SFIDA :: Disponi tutte le righe qui sotto in un elenco numerato, saltando quelle vuote e lasciando fuori le immagini.

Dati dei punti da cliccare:
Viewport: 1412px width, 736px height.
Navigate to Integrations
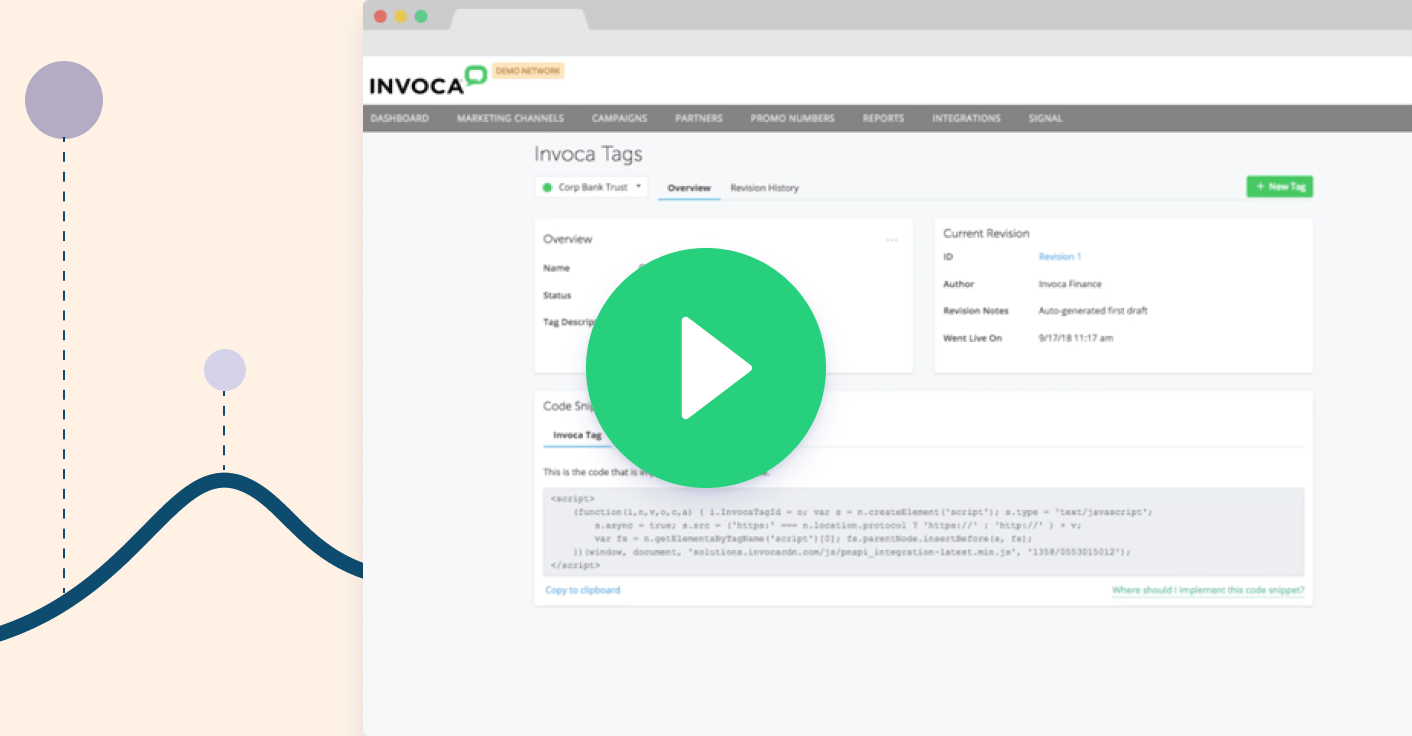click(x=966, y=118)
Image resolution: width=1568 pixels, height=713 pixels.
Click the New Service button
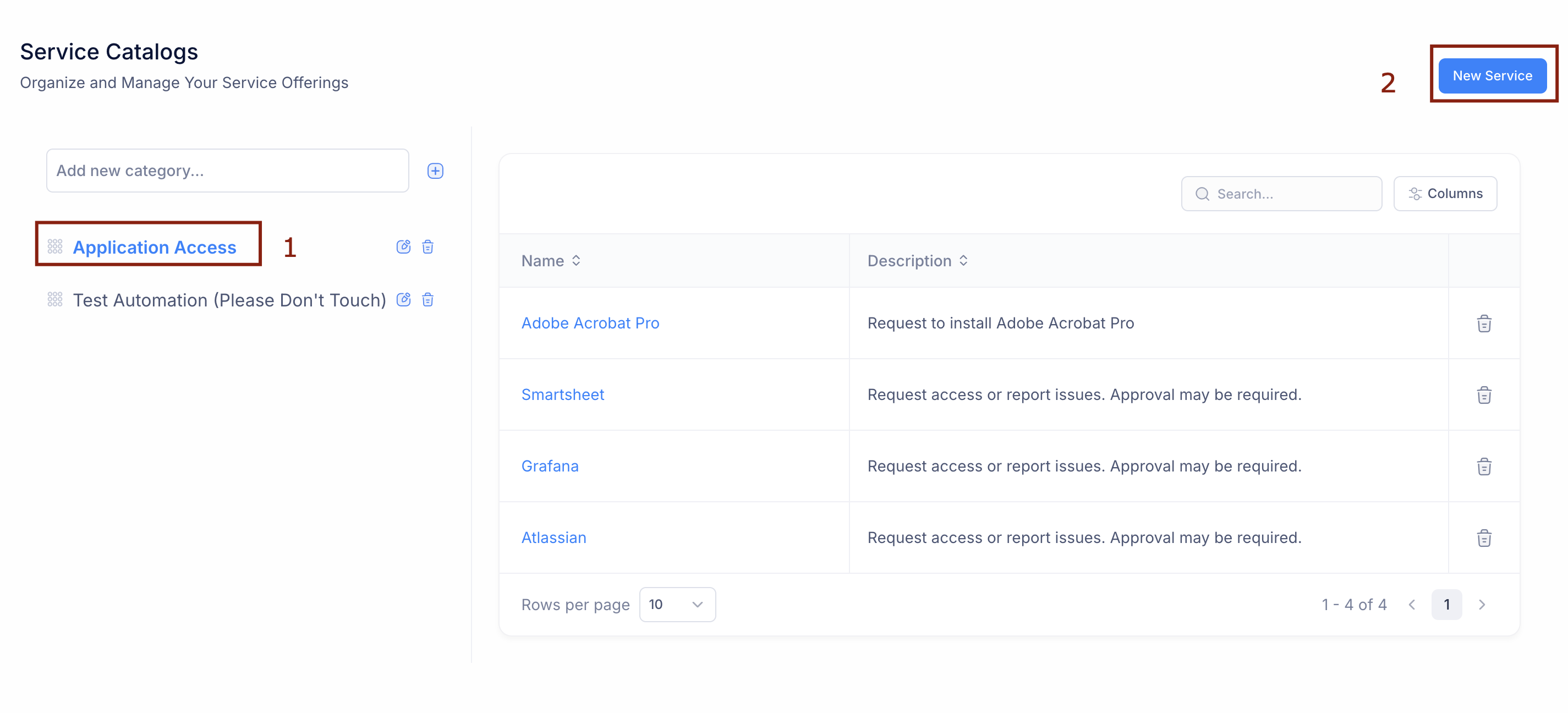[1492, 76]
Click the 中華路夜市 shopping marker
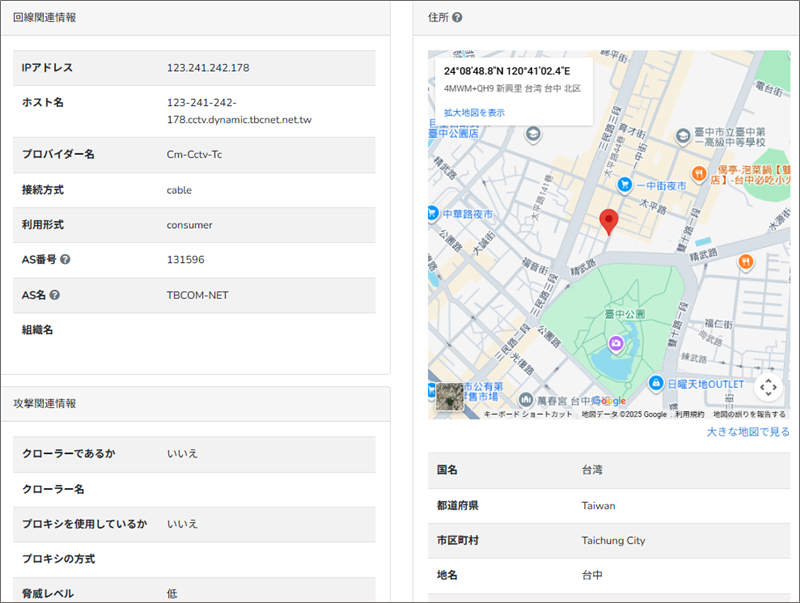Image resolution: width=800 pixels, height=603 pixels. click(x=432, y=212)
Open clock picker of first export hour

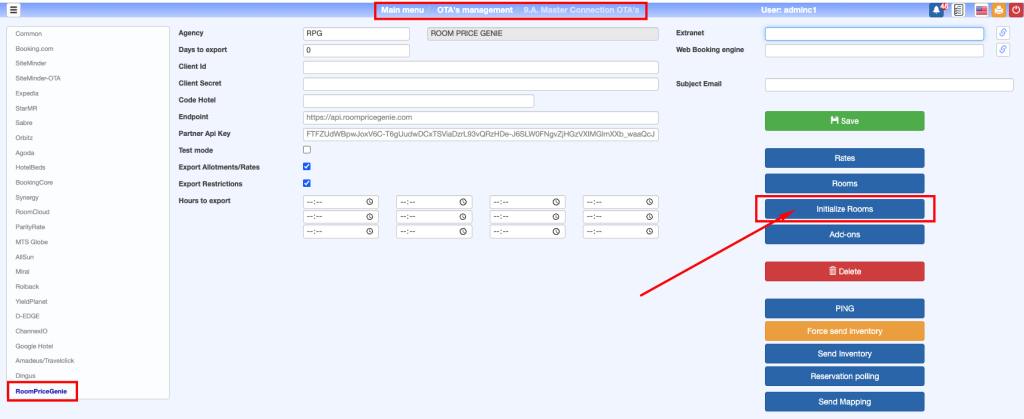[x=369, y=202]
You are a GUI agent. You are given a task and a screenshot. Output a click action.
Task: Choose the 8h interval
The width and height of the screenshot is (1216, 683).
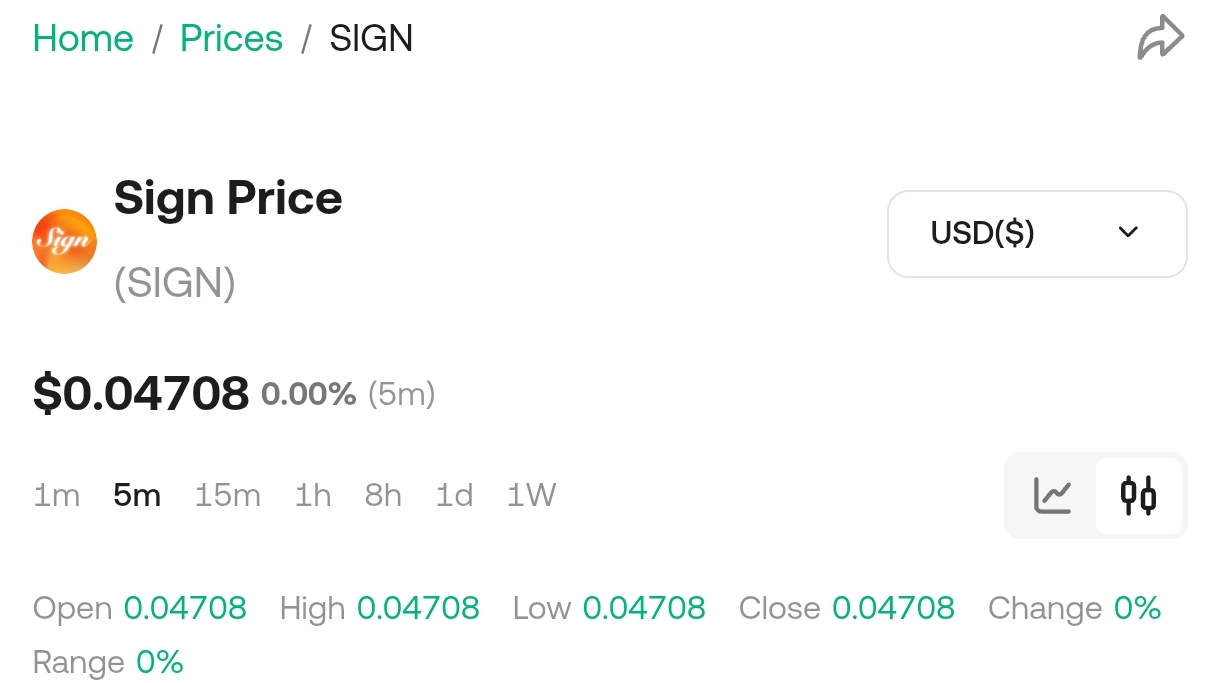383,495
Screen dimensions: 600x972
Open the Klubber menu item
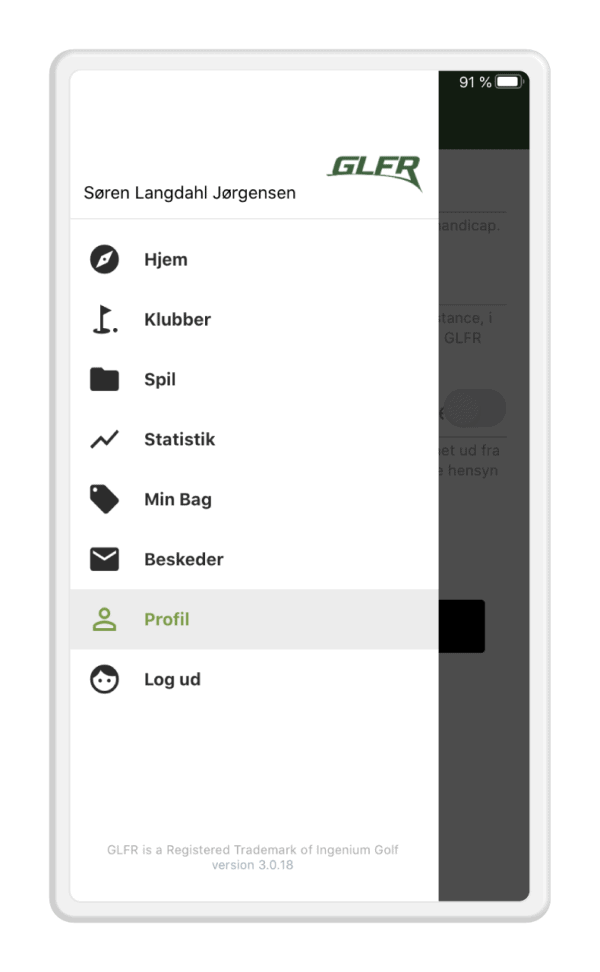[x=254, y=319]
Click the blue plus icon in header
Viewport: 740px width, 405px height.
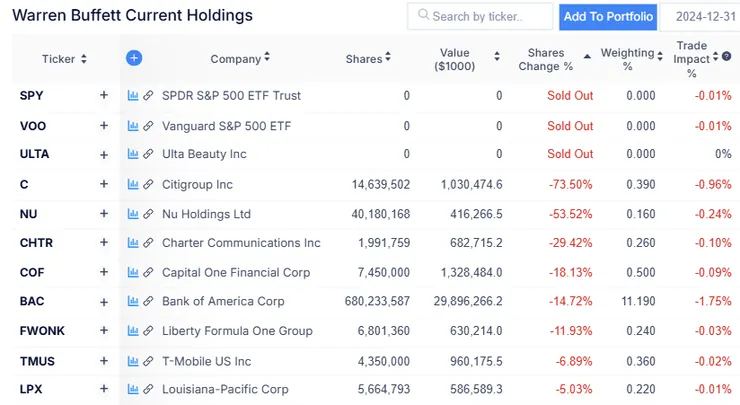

RISPOSTA FINALE ::
1. Viewport: 1412px width, 736px height.
2. Navigate to Integrations
3. click(x=966, y=118)
4. Image resolution: width=1568 pixels, height=713 pixels.
5. Click the New Service button
6. [1492, 76]
7. Click the 中華路夜市 shopping marker
8. Image resolution: width=800 pixels, height=603 pixels. click(x=432, y=212)
9. Open clock picker of first export hour
10. [x=369, y=202]
11. You are a GUI agent. You are given a task and a screenshot. Output a click action.
12. Task: Choose the 8h interval
13. The width and height of the screenshot is (1216, 683).
14. 383,495
15. Screen dimensions: 600x972
16. Open the Klubber menu item
17. [x=254, y=319]
18. Click the blue plus icon in header
19. Viewport: 740px width, 405px height.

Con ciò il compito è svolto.